IN NOME DEL POPOLO ITALIANO

LA CORTE COSTITUZIONALE 

composta dai signori giudici:

Prof. Gaspare AMBROSINI, Presidente

Dott. Mario COSATTI

Prof. Francesco Pantaleo GABRIELI

Prof. Giuseppe CASTELLI AVOLIO

Prof. Antonino PAPALDO

Prof. Nicola JAEGER

Prof. Giovanni CASSANDRO

Prof. Biagio PETROCELLI

Dott. Antonio MANCA

Prof. Aldo SANDULLI

Prof. Giuseppe BRANCA

Prof. Michele FRAGALI

Prof. Costantino MORTATI

Prof. Giuseppe CHIARELLI,

ha pronunciato la seguente

SENTENZA 

nel giudizio di legittimità costituzionale dell'art. 116 del R.D. 21 dicembre 1933, n. 1736, promosso con ordinanza emessa il 20 febbraio 1960 dal Pretore di Trieste nel procedimento penale a carico di Ivancich Guido, iscritta al n. 53 del Registro ordinanze 1960 e pubblicata nella Gazzetta Ufficiale della Repubblica n. 137 del 4 giugno 1960.

Vista la dichiarazione di intervento del Presidente del Consiglio dei Ministri;

udita nell'udienza pubblica del 21 giugno 1961 la relazione del Giudice Giovanni Cassandro;

udito il sostituto avvocato generale dello Stato Stefano Varvesi, per il Presidente del Consiglio dei Ministri.  

Ritenuto in fatto 

1. - Nel corso di un procedimento penale davanti al Pretore di Trieste, la difesa dell'imputato dott. Guido Ivancich sollevò la questione dell'illegittimità costituzionale dell'art. 116 del R.D. 21 dicembre 1933, n. 1736, che contiene disposizioni penali in materia di emissione di assegni bancari, in relazione agli artt. 76 e 77 della Costituzione. Il Pretore, ritenuta la questione rilevante per la definizione del giudizio di merito e non manifestamente infondata, sospese il giudizio e rinviò gli atti a questa Corte con ordinanza che é stata pubblicata nella Gazzetta Ufficiale n. 137 del 4 giugno 1960.
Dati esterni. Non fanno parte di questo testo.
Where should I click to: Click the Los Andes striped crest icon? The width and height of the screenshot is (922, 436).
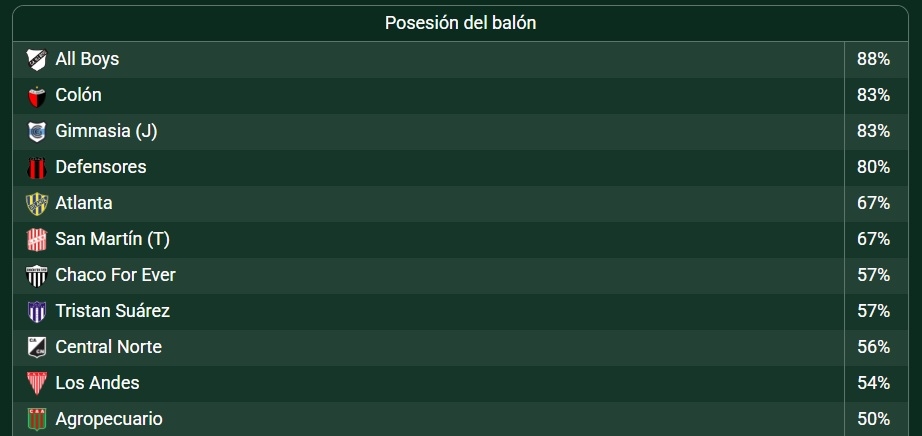37,383

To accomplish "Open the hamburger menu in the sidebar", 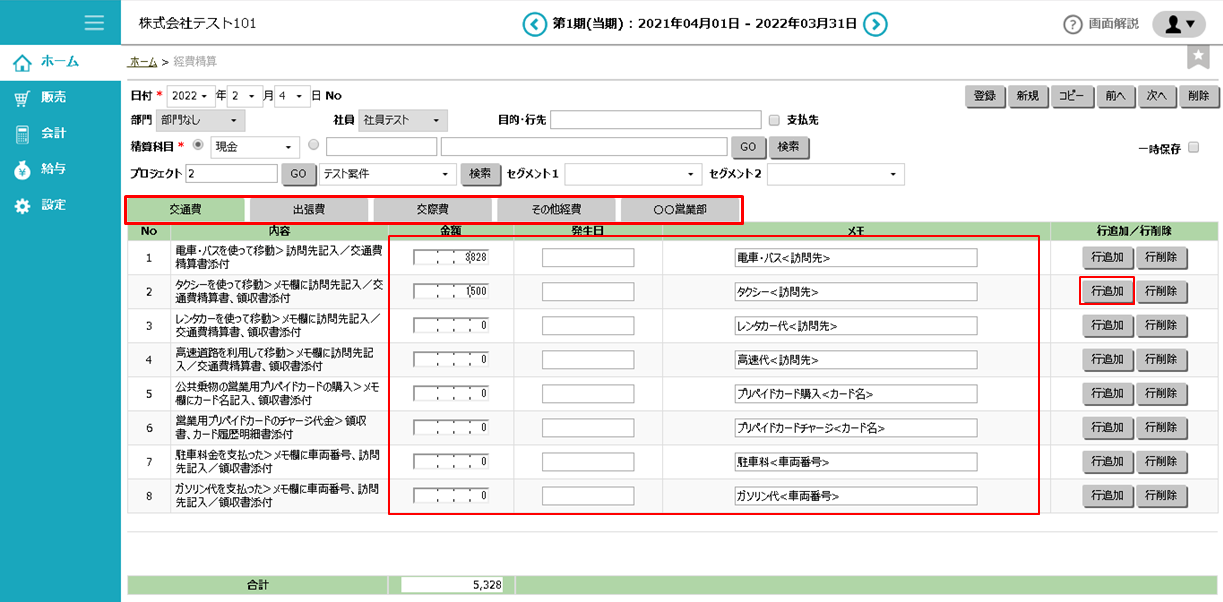I will point(95,23).
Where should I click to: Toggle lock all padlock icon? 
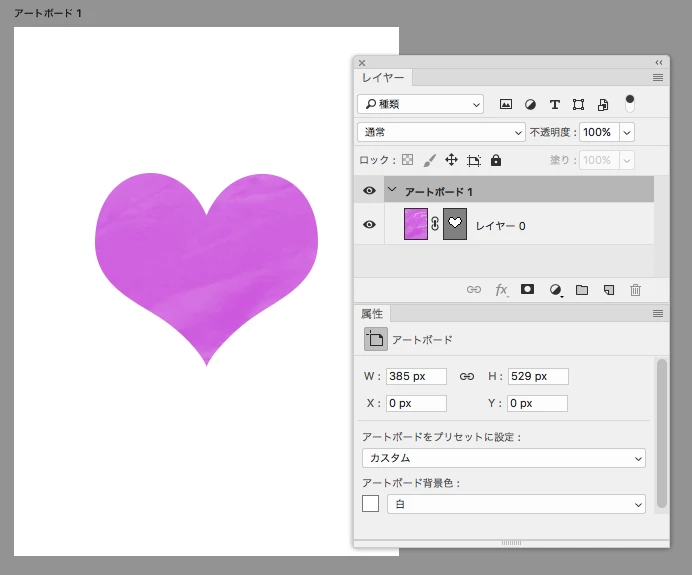tap(496, 160)
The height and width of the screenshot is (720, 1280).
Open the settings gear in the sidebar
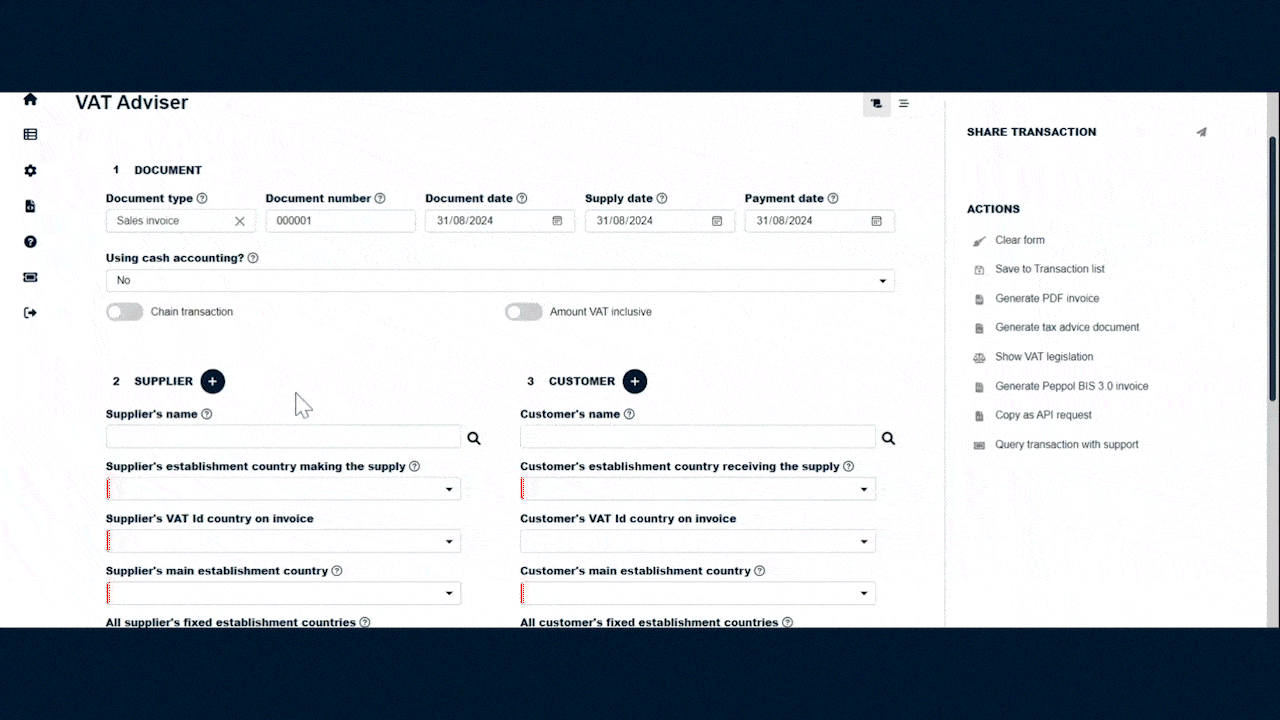[x=30, y=171]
2. - Da quanto si legge nell'ordinanza, le questioni di legittimità costituzionale sarebbero due: in primo luogo, la norma impugnata violerebbe il limite della delega legislativa conferita al Governo, in quanto le norme di delegazione contenute nella legge 30 dicembre 1923, n. 2814 (delega ad emanare nuovi Codici), e nella legge 4 giugno 1931, n. 659 (delega al Governo di pubblicare anche separatamente singoli libri o titoli del nuovo Codice di commercio), non delegavano esplicitamente il Governo ad emanare norme penali.

In secondo luogo, sarebbero illegittime anche le norme di delegazione in quanto non osservano i precetti della Costituzione in tema di delegazione (principi e criteri direttivi, tempo limitato, oggetto definito).

3. - Nel presente giudizio é intervenuto il Presidente del Consiglio dei Ministri, rappresentato e difeso dall'Avvocatura generale dello Stato, mediante deposito delle deduzioni il 24 marzo 1960.

La difesa dello Stato premette che l'esame della legittimità costituzionale delle deleghe legislative anteriori all'entrata in vigore della Costituzione deve essere limitato al controllo della esistenza e della estensione della delega; sarebbe questa la costante giurisprudenza della Corte.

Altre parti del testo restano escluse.